If the government spends money into circulation, then only rising government expenditures can inject enough liquidity into the economy. Result? A gargantuan state, and the concomitant statism. If you place it on street corners in barrels, you will require an enormous increase of government control over the economy (i.e. the central planning that libertarians say they oppose) needed to stifle spiraling inflation. Jones verbally opposes the “Weimar Republic” inflationary scheme of the Federal Reserves monetization, and yet then supports a monetary policy as a solution which proposes to end parity to metals altogether and simply issue currency “directly to the people.” And how is this supposed to cure inflation, pray tell? What it accomplishes is the sans-culottes dream of taking fake wealth from the banks and redistributing it to “the people.” But we knew that this is what Jones’s populism would eventually amount to: “Money for nothing and your kicks for free.” Money as mere symbol does not work. Money must have a function, that is, be valuable in and of itself. But this in itself shed light on the essential problems with monetary systems in general, that is, systems of abstraction by which all products are made symbolically universally fungible: the symbol detaches from the substance of the value that underlies it. When it does, it functions merely as scrip, and you have the essence of socialism without the name. The symbolic nature of money detached from any substantive value is required for the industrial capitalist economy, based as it is on abstract interchangeability, and it necessitates the eventual adoption of creatio ex nihilo of value to support its expansionist telos. The term capitalism was created to indicate a system in which “the few” who own the means of production, hire the many, who work for wages in an ever expanding economy based on consumption -an economy that enriches the few and eventually impoverishes the many. This is a very different idea from the market economy, in which all men (ideally) become not sellers of labor or skills on a market of buyers, but producers of value, for themselves and their families -owners of the means of production, reapers of profit.
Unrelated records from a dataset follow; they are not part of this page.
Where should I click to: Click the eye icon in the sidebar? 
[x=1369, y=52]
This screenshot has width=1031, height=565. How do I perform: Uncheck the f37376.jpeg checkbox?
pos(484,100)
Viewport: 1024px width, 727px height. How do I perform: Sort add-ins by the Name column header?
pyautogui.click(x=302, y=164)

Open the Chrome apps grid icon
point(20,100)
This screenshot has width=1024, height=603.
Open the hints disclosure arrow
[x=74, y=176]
So, with this brief thoguht exercise, we can easily see that Social Credit monetary policy (which is precisely what the Secret of OZ suggests we adopt) is either an inflationary spiral or a statist utopia. It is not a wonder that all Fascist economies (such as Nazi Germany and Italy under Mussollini) eventually adopt this policy, since they are statist in nature. And neither statism nor destructive inflation is God’s plan for money, which is gold and silver.